Eat your veggies. Clean your room. Sit up straight. Activate your MFA (multi-factor authentication).
We don’t mean to nag like your parents did when you were a kid, but with three (avoidable) cases of security breaches in our client base in the last two weeks, it is time for a friendly reminder.
Turn on your MFA!
Thinking “It’ll never happen to me” is one of the biggest areas of vulnerability in the IT security world. We’re here to tell you: Think again. Everyone, regardless of their size or type of company, is vulnerable. But there are simple precautions to lower the risk of becoming a victim to cyber attacks, and it is time to implement them.
Why it is important?
Every workday brings millions of cyber attacks across the world. These attackers want access to your data, files, identities, credit card information and more. One of the most common ploys is called phishing, in which the attacker poses as a trusted coworker or friend in order to obtain your username and password. The attacker sends and email from a spoofed name in your organization, asking you to review an attached document or link that brings you to a private drop box. The drop box asks you for your username and password to access the document, you unwittingly comply and the hacker wins.
With your credentials, the hacker can cause greater havoc by sending the same spoofed phishing email from your account and shortly your whole company could be compromised. They could also be sending the spoofed email to your clients which may infect their environment and in turn strain your relationship. Now you are scrambling for answers on how to fix this mess and you just don’t know what to do. That’s when you call Applied Tech.

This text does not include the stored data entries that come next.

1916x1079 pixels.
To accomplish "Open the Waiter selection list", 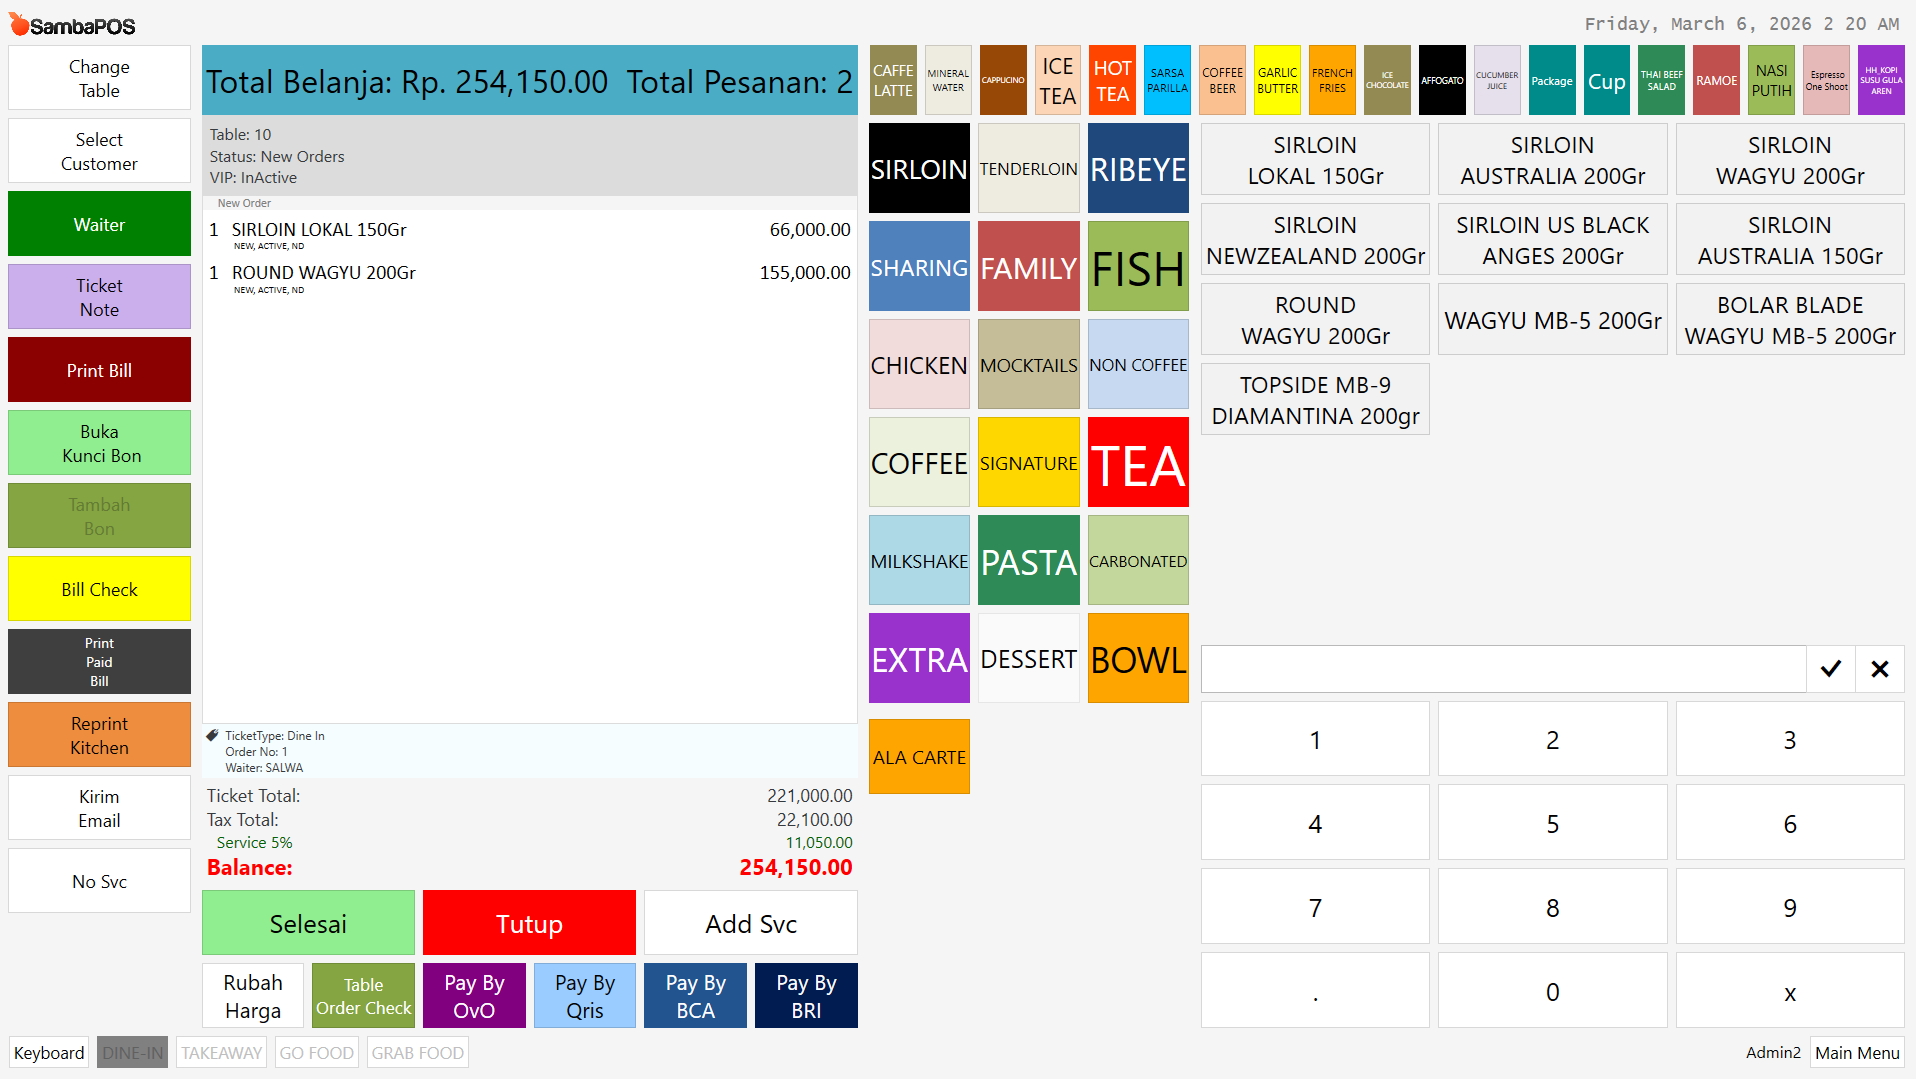I will click(99, 225).
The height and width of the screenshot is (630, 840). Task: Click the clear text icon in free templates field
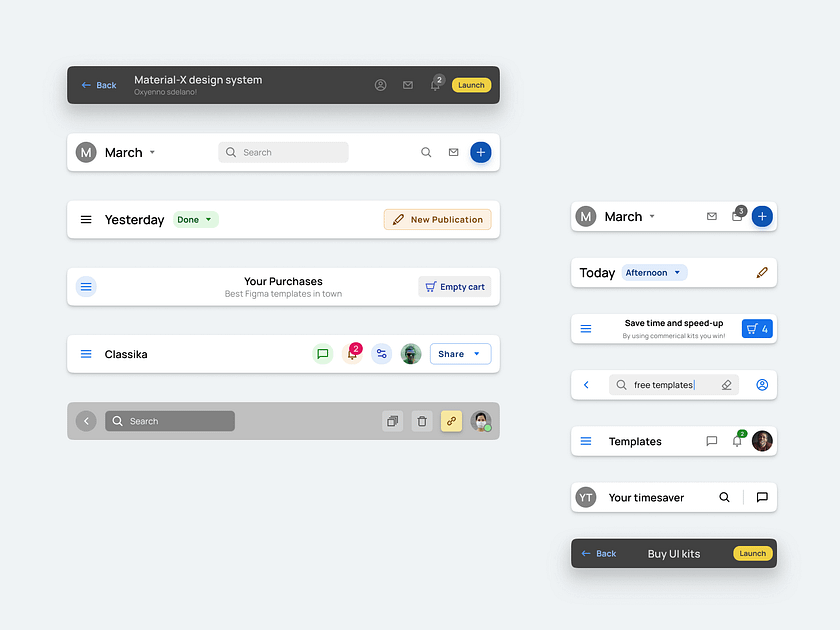coord(726,385)
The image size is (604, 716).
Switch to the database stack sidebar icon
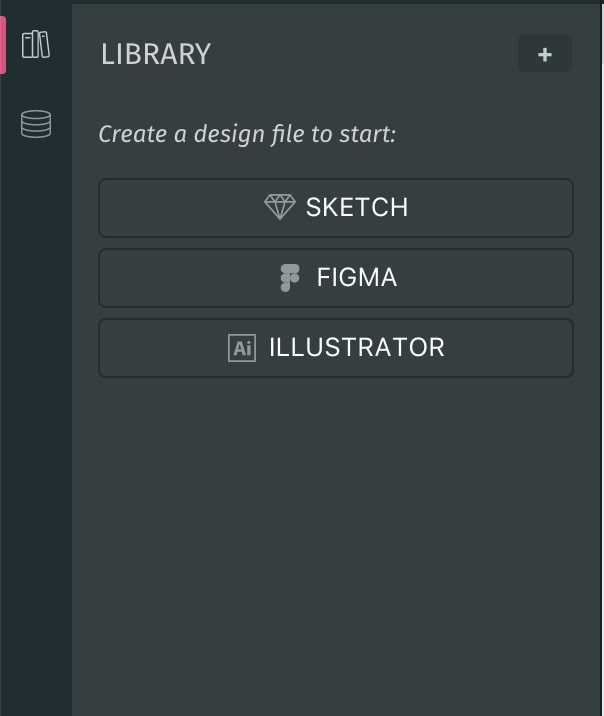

While our experts can fix the mess, avoiding it all together is the safest, cheapest and easiest way to improve your security. It is time to take these six simple precautions to improve your security:
1. Activate multi-factor authentication: MFA is a layer of security that is simple to deploy and easy to understand for users. When you sign in to your device, the application will send a text to your phone containing a code that will help confirm your identity. You simply check your text messages for your code, type it in, and proceed as normal. It is a quick and simple way to reduce the risk of unwanted access to your organizations data.
2. Set passwords to expire: This is another simple way to protect your data. Across your organization there are probably tens if not hundreds of old, unused devices with current passwords and information. If they fall into the wrong hands — a thief or even disgruntled employee — it could expose information needed to carry out an attack. Setting your passwords to expire every few months makes this a non-issue.
3. Make your password more complex: While changing your password every few months helps, it still doesn’t fully protect you from a cyber attack. If you changed your password from “password123” to “password321” it sure wouldn’t be too hard to figure that out. Make sure each of your passwords is unique and complex to ward off hackers.
4. Don’t use the same password for multiple accounts: The simple step of using different passwords can help limit the number of breaches. Also separate personal accounts and work accounts. Your organization may have anti-spam or other tools in place to protect your work email, but the same may not be said for your personal accounts. If you have the same password for both accounts, you could be compromising your organization.
5. Don’t share passwords: No matter how convenient it might be and no matter how much you trust someone, do not share your passwords. If even one person besides you knows your password, it is twice as likely to be compromised. Keep your password to yourself.
6. Stay vigilant: If you think an email looks suspicious, or it is strange that someone in your organization is asking you to click on something that they normally wouldn’t be asking you to, contact Applied Tech. It is better to be safe than sorry, and a 5-minute phone call could save you hours of cleanup and hundreds of dollars in diagnosing and repairing a hack.
If you implement these simple measures in your organization, you have a much lower chance of being the victim a successful cyber attack. If you need help improving your security practices or want to learn how to set up your MFA (included in O365), contact Applied Tech today.
And clean your plate before you leave the table!